• SELECTED TEXT:
============

Italian Lemon Ricotta Cake

Yield: Serves 6 – 8

Gluten-Free, Refined Sugar-Free


  • 100g  Coconut oil
  • 100g Natvia (1/2 cup)
  • Zest From 3 Large Lemons
  • 1 tsp Almond Extract
  • 3 Large Eggs, Separated
  • 250g Full Fat Ricotta Cheese
  • 60g Almond Flour (or Almond Meal)
  • 2 tsp Baking Powder
  • a pinch of sea salt


  1. Preheat oven to 160C.
  2. Lightly grease and flour a 7 or 8 inch pan. (Or just use a non-stick silicone cake pan.)
  3. Combine the coconut oil and Natvia in a food processor until well combined.
  4. Add the lemon zest, extract, egg yolks and ricotta cheese and beat until smooth.
  5. Mix together the flour, baking powder and salt, and add to the mixture and process until just until combined.
  6. In a separate clean and dry bowl, beat the egg whites until stiff.

============

• GIVEN TASK:
Revise the stretch of the lemon ricotta cake recipe from "3. Combine the" through "beat until smooth.", putting "blender" in place of "food processor". The data after this point is separate from the lemon ricotta cake recipe.

• SOURCE MATERIAL:
============

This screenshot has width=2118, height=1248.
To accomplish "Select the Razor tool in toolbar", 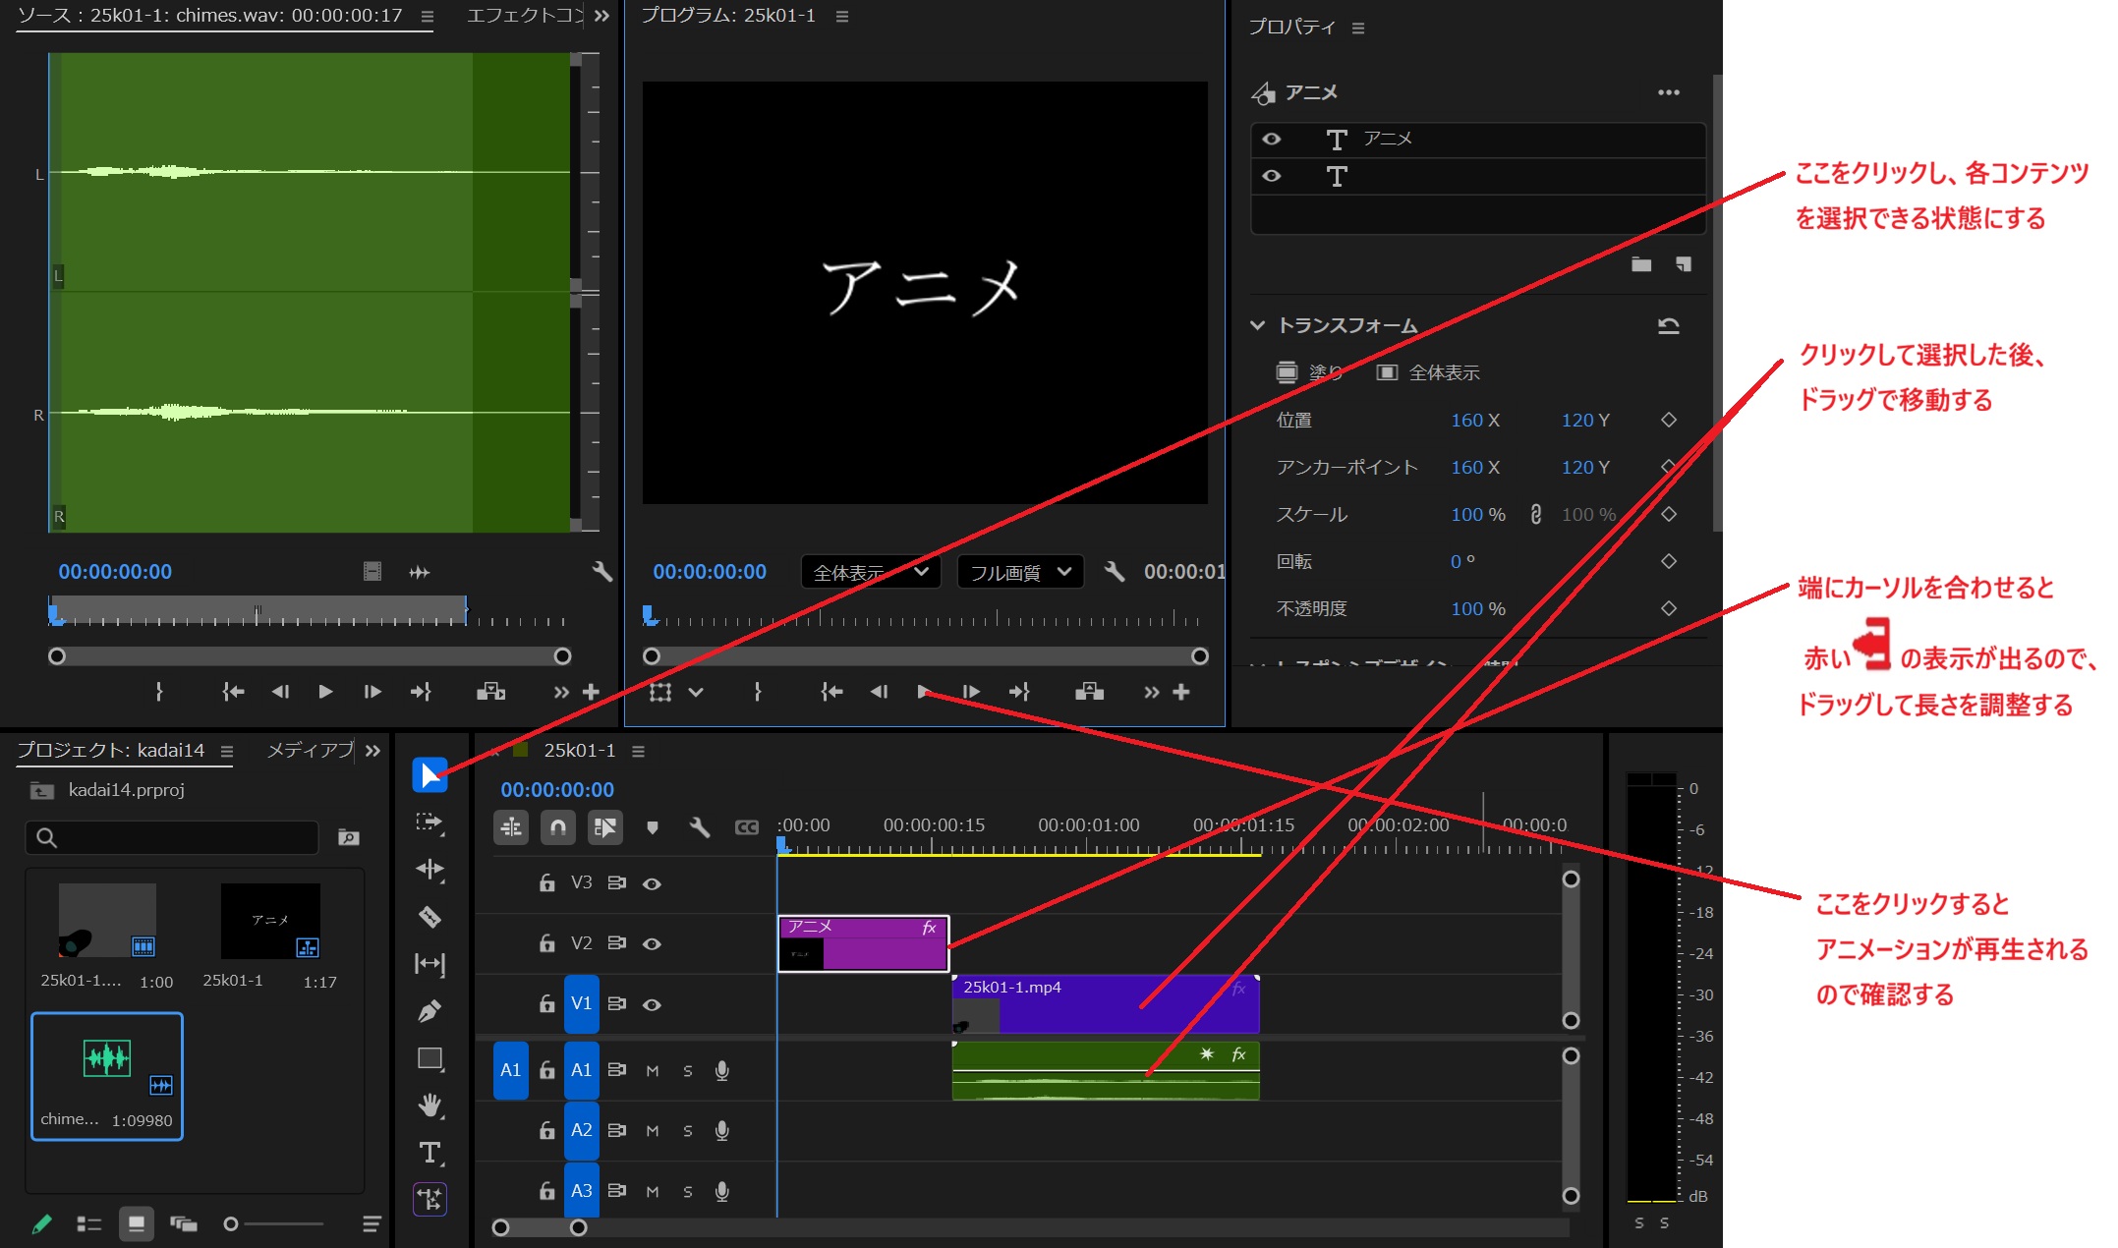I will 429,917.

============

• THE OUTPUT:
3. Combine the coconut oil and Natvia in a blender until well combined.
  4. Add the lemon zest, extract, egg yolks and ricotta cheese and beat until smooth.